### Directions for this task:
Search the data below for the string "menu" and copy all lines where it shows up.

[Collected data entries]
☆ ☆ ☆ ☆ ☆
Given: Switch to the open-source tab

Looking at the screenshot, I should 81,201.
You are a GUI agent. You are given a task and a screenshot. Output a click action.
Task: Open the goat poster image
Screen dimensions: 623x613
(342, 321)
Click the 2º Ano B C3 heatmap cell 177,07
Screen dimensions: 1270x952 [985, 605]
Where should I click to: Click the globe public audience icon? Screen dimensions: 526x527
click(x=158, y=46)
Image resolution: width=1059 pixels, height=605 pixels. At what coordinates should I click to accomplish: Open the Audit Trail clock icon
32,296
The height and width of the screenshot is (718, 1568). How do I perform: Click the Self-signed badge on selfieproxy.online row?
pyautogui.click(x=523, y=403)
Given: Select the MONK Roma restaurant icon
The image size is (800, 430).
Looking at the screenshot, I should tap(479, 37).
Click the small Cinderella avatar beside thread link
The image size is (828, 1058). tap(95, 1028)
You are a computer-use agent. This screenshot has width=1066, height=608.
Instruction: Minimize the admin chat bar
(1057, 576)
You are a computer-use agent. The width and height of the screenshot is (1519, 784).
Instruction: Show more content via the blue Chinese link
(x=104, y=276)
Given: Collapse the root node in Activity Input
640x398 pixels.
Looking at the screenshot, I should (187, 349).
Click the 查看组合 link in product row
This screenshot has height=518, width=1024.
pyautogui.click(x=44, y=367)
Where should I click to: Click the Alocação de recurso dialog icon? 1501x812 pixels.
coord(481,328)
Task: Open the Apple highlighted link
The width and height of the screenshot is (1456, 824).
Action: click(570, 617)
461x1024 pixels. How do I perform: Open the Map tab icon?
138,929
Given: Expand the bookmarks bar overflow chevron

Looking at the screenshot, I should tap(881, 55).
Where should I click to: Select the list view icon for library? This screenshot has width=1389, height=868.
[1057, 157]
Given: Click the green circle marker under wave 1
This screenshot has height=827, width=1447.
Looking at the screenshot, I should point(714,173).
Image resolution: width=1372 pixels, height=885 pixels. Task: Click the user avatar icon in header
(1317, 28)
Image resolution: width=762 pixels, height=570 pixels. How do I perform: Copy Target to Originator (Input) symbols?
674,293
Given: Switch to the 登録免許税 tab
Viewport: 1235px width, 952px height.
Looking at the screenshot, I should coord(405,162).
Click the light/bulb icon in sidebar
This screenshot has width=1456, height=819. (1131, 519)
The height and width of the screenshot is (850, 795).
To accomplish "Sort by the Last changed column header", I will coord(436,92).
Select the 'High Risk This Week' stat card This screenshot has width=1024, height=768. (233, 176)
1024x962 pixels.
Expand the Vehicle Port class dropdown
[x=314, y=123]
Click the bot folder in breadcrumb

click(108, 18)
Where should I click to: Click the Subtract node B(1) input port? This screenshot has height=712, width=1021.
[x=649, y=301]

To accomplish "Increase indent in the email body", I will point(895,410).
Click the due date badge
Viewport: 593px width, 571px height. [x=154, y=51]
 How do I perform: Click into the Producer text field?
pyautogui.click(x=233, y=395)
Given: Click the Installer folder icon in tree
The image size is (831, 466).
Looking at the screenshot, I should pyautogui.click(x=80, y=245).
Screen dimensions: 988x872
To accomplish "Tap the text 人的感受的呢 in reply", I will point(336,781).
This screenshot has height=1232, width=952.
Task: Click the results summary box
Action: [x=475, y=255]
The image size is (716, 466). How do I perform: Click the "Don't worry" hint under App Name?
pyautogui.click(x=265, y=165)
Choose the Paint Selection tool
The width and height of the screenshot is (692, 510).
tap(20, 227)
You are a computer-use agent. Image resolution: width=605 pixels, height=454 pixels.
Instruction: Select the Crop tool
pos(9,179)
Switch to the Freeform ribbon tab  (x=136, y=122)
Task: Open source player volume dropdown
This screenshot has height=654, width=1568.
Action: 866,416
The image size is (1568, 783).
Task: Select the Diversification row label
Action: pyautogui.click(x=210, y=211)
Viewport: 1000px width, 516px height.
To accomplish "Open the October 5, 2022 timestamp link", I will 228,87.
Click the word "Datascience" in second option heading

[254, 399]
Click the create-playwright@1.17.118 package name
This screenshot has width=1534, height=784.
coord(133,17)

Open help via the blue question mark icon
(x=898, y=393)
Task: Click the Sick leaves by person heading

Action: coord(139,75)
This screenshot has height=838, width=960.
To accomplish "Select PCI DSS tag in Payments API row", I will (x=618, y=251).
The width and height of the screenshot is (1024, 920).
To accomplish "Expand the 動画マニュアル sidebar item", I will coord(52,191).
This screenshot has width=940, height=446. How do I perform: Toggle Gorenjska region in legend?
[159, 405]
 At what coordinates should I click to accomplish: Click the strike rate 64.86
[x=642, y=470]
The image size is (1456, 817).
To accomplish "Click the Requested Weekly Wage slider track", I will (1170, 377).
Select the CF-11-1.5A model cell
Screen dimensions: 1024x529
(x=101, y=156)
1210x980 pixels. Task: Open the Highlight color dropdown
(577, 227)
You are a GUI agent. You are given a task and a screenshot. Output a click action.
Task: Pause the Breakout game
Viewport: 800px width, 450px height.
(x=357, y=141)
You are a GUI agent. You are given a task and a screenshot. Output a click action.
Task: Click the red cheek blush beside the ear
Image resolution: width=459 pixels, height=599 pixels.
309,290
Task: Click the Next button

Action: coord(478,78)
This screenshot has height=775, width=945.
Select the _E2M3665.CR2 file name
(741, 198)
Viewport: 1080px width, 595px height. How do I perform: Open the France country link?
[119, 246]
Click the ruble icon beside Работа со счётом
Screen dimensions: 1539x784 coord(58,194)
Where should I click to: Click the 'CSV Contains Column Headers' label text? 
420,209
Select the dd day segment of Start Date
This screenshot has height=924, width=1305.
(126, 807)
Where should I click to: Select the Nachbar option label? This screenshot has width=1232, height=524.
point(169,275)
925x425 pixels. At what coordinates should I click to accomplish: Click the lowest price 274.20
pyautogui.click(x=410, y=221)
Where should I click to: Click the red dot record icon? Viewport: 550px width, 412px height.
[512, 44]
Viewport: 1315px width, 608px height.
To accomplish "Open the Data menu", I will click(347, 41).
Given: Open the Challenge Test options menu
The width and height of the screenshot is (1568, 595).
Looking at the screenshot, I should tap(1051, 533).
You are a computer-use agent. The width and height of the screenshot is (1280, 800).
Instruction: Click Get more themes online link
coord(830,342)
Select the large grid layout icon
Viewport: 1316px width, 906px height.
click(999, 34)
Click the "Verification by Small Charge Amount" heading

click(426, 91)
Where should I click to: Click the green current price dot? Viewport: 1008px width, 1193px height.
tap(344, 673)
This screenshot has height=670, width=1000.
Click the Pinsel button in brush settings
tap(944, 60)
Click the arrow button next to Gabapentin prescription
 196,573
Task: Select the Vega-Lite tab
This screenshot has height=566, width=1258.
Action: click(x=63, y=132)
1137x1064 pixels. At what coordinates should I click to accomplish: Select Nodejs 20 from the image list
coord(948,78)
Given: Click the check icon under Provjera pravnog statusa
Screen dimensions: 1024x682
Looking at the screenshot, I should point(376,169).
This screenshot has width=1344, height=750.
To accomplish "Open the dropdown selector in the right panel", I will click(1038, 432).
☆ ☆ ☆ ☆ ☆
### Answer area:
To accomplish "Open the Data menu", I will click(347, 41).
Given: Open the Challenge Test options menu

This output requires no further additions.